Collected data entries
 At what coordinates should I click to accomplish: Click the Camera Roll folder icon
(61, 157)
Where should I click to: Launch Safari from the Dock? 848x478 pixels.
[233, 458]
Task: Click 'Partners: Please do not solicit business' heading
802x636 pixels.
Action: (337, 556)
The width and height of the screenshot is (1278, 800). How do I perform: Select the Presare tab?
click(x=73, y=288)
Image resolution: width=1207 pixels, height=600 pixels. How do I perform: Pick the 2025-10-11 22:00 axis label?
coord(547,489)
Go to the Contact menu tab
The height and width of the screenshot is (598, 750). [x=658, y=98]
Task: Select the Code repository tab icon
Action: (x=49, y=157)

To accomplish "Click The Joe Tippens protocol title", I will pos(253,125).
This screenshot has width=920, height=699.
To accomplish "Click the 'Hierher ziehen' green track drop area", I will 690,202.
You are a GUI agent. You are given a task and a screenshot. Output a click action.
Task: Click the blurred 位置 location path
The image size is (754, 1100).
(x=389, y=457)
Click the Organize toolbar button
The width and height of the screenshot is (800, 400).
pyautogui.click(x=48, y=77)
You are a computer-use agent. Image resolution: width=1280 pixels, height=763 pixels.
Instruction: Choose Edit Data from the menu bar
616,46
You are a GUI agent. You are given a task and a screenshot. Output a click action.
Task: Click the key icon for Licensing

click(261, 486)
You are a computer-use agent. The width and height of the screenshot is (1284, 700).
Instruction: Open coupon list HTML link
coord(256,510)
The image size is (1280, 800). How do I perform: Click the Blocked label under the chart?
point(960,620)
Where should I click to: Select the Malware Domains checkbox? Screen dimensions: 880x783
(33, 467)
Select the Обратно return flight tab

● Problem to solve
Count the lines above holding "will". Give only the number.

● Answer space
2